Son 10-15 yıldır belediyelere musallat olan hastalıklardan birisi hiç şüphesiz çoklukla övünmek olmuştur.
Belediye başkanları övünmelerinde kendilerinden önceki dönemlerde görev alan tüm belediye başkanlarını töhmet altında bırakırcasına açıklamalar yapmakta sakınca görmemektedirler.
Hatta belediye başkanları aynı partiden bir dönem önce seçilmiş olan belediye başkanlarınca da sanki hiçbir şey yapılmamış da hemen her şey kendilerince yapılmış gibi bir gösteriş hastalığına tutulmuş görünmektedirler.
Zaman zaman belediye başkanları yaptıkları açıklamalarda, muhalefet partilerinin belediye başkanlarının yaptıklarını bir kenara bırakarak, mensup oldukları siyasi partiden belediye başkanı seçilenleri bile kendileri kadar çalışmıyor gösterme yolunu tercih edebilmektedirler.

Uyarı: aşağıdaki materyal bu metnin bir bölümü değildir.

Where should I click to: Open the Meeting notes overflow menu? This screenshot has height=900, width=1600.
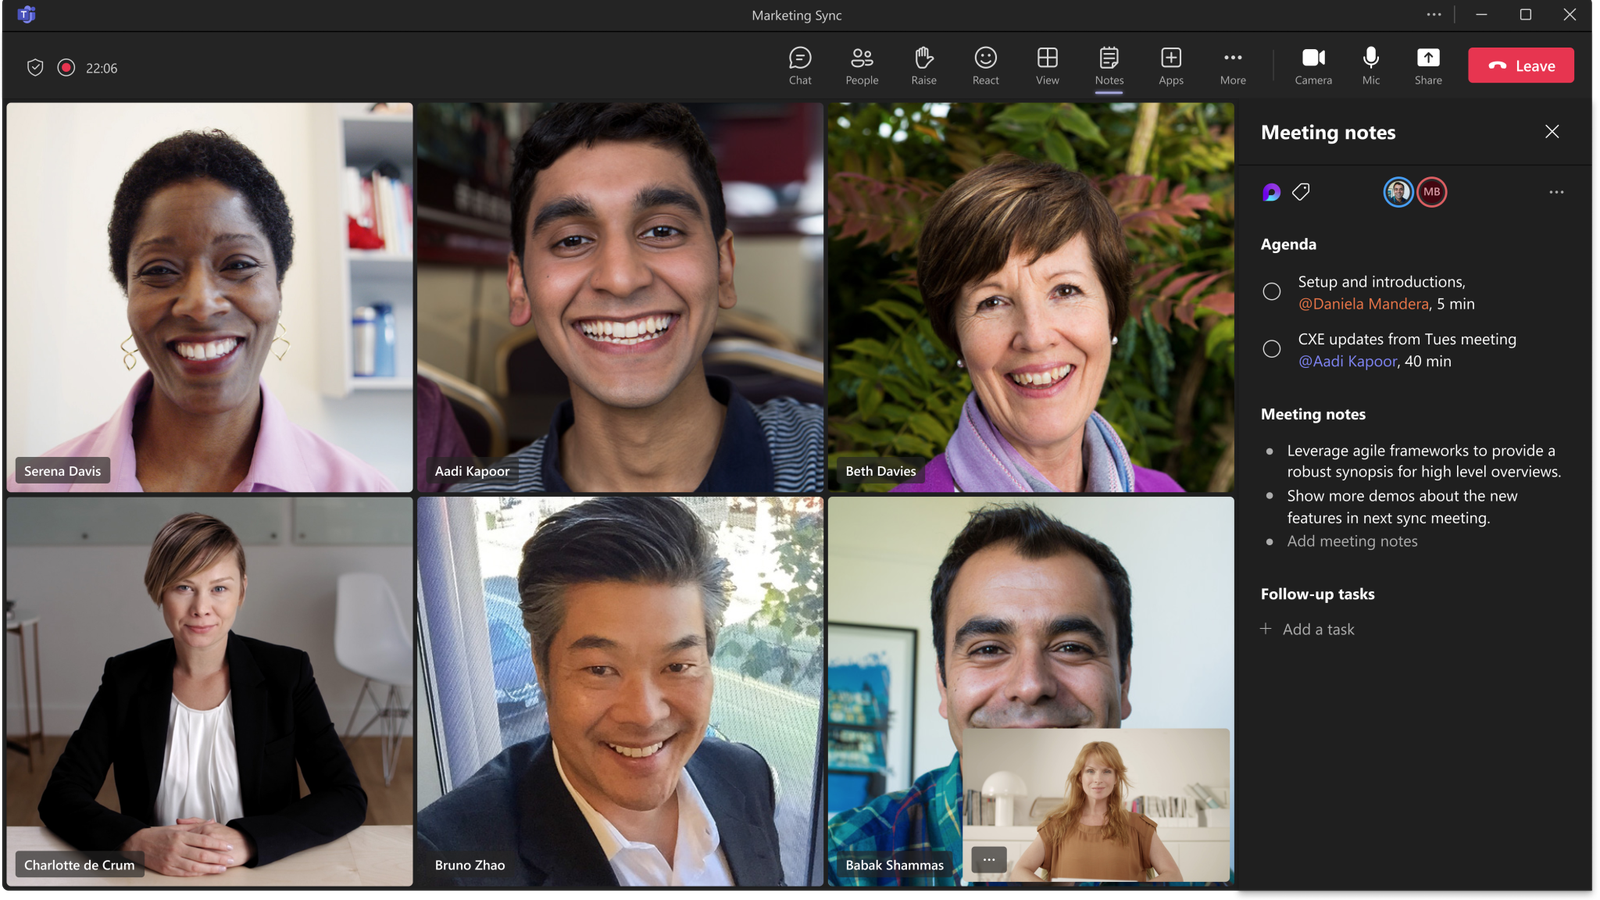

Bu konuya değinme nedenimiz son günlerde yerel seçimlerde tekrar aday adayı olacak belediye başkanlarının açıklamalarının yoğunlaştığı günlerde İstanbul Büyükşehir Belediyesinin açıklamasının gündeme düşmüş olmasıdır.
Konya yazılı ve görsel basınında yer alan haberler bakarsanız büyük şehirden başka çalışan yok. İlçe belediyelerinin kendi aralarında olan büyük şehir çekişmesi ise bambaşka bir alem.
Geçen haftanın son günlerinde İstanbul Büyükşehir Belediyesinin açıklamasına bakarsanız, Türkiye’de kendinden başka çalışan hiç kimse yok sanki.
Belediye çalışmalarını hemşerilerine hizmet yerine, kendi çevrelerine hizmette olmanın bir yolu ya da kendini tanıtmakta öne geçme ve rakipleri ekarte etme arenası haline getirmeyi esas alan belediye başkanları bu davranışlarıyla, Kur’an-ı Kerim diliyle çokluk yarışı yapmak ve çoklukla övünmek hastalığı olan TEKASÜR’ e muhatap olduklarını göreceklerdir.
Kur’an-ı Kerimde seviyesiz ve onuru düşük bir hayatın temsilcilerinin mal ve evlât çokluğu ile böbürlenmekle başlayan öne geçme yarışını mezarlıkları ve ölüleri sayacak kadar ileri götürdükleri gibi belediye başkanları da başkanlıktan ayrılacakları son güne kadar ve hatta ondan sonraki günlerde de yaptıkları ile övünmeyi sürdürecekleri anlaşılmaktadır.
Hâlbuki çokluğu bir gurur ve şeref sebebi sayarak övünmek geçmişte cahiliye Araplarını felakete götürdüğü gibi günümüz inanlarını da dünya ve ahiret felaketine sürüklemeye devam edeceği Kur’an-ı Kerim de ifade edilmektedir.
Maalesef bu durum, mensup olduğu inancın doğrularını uygulamak yerine, kapitalist batının ürettiği sapık ideolojilerinin doğrularını topluma dayatmaya çalışanların içine düştükleri çıkmazlardan birisidir.
Belediye başkanları bu davranışlarına devam ettikleri sürece şunu hiçbir zaman unutmamalıdırlar.
Kendilerinden sonra o makamlara gelecek olan belediye başkanları da kendilerinin bir önceki belediye başkanına yaptıkları gibi yeterince çalışmadıkları suçlamalarını ya da en azından göndermelerini yapacak ve kendisinin daha çok hizmet ettiğini açıklamakta bir sakınca görmeyecektir.
Belediye başkanları arasında son derece yaygın bir hastalık haline gelen TEKASÜR, yani çoklukla övünmenin hangi boyutlara gelebileceğini, yaklaşan yerel seçimlerde daha iyi görebileceğiz.
Bu vesile ile Tekasür Suresini okuyup anlamak ümidiyle.